Hallux rigidus

Definition

Hallux rigidus is stiffness of the 1st toe due to osteoarthritis of the 1st metatarsophalangeal joint. It is manifested by significant limitation of mobility and pain syndrome. Pain increases when walking, negatively affecting the ability to work and the ability to move. Often, there is a deformation of the joint due to the growth of osteophytes and inflammation of the surrounding tissues.
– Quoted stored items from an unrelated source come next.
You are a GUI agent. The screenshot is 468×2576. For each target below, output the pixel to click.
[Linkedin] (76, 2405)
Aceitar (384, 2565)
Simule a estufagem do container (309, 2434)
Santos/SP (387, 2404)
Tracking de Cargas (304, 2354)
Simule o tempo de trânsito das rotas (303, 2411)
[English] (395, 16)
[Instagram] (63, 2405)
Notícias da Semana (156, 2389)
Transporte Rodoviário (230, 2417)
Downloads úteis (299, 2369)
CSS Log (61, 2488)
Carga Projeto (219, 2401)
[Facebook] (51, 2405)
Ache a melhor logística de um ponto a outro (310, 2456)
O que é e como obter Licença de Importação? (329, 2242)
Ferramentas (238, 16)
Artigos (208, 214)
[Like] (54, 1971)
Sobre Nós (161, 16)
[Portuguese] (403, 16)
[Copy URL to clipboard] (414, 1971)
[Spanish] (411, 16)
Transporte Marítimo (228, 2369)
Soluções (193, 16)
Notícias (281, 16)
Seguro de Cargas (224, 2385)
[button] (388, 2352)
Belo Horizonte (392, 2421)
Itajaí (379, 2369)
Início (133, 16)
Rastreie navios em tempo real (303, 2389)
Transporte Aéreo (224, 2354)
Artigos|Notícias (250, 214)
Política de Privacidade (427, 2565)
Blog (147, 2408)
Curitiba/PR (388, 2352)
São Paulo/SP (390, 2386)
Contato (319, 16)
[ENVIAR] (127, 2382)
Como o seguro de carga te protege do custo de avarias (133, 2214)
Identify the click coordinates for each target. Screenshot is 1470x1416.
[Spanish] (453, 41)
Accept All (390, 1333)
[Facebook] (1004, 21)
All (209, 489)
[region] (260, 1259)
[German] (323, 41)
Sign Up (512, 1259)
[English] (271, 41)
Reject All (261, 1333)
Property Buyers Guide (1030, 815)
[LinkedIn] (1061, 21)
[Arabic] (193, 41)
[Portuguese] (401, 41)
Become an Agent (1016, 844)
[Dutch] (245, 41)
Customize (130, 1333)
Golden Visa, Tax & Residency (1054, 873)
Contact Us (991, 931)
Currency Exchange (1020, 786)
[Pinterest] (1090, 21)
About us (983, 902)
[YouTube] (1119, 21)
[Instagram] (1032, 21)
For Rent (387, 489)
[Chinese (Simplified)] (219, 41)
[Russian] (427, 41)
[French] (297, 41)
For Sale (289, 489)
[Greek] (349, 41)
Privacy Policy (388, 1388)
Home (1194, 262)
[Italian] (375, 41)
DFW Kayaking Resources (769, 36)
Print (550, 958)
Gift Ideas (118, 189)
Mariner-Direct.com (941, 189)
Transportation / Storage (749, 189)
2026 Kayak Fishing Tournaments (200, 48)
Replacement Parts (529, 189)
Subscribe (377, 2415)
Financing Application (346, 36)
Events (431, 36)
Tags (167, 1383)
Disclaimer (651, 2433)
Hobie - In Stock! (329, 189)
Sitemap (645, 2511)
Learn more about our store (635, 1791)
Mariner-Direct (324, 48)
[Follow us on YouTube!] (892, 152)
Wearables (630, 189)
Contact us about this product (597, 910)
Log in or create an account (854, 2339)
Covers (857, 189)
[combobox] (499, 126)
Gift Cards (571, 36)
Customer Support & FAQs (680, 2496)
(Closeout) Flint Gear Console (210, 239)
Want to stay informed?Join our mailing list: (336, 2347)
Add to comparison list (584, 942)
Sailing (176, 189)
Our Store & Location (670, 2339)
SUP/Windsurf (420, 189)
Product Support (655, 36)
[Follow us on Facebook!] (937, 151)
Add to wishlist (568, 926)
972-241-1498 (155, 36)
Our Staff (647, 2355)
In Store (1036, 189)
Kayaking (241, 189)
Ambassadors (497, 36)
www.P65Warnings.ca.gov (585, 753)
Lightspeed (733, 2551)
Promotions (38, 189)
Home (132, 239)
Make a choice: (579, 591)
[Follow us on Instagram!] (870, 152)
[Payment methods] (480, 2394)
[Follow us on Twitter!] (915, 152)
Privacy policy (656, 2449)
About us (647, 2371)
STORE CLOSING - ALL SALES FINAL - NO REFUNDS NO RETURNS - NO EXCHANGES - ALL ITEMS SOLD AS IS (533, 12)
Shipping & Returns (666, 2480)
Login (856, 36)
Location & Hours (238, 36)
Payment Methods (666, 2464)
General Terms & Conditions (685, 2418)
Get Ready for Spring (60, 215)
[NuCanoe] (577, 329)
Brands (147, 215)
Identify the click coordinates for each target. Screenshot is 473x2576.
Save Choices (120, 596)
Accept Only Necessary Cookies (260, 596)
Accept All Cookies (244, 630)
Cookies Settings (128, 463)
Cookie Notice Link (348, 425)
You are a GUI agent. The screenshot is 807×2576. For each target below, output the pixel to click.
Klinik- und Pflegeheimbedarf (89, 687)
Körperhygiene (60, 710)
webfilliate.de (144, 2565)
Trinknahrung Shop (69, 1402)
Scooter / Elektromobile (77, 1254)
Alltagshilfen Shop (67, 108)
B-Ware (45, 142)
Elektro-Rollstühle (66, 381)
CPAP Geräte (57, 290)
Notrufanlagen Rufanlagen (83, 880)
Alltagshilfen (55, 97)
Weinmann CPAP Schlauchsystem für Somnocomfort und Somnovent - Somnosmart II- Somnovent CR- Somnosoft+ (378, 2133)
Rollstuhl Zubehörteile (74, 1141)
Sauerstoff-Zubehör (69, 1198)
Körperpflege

Pathology is diagnosed based on complaints, external examination data, and radiography results. At the initial stage, treatment is conservative (massage, physiotherapy, medications), and later surgery is indicated.

General information

Hallux rigidus is the second most common orthopedic foot disease after hallux valgus. The incidence increases with age. The pathology is detected in 10% of people under 35. At the age of over 80 years, it is diagnosed in 44% of patients. With bilateral lesions, a hereditary predisposition is usually traced. Unilateral process more often develops after trauma.

Causes

Experts consider deforming osteoarthritis to be the main cause of hallux rigidus. The following factors are considered as triggering factors of arthrosis:

  • anatomical features of the 1st metatarsal bone (long or raised bone);
  • neuromuscular pathologies involving the foot;
  • joint hypermobility;
  • traumatic injuries;
  • surgical interventions;
  • rheumatoid arthritis;
  • gout;
  • dissecting osteochondritis.

Hallux rigidus is often found in blood relatives, indicating a hereditary predisposition. Transverse flat feet, wearing uncomfortable and high-heeled shoes, prolonged standing, and excessive weight have an unfavorable effect. Degenerative-dystrophic changes in the joints worsen with age, so older people suffer more often.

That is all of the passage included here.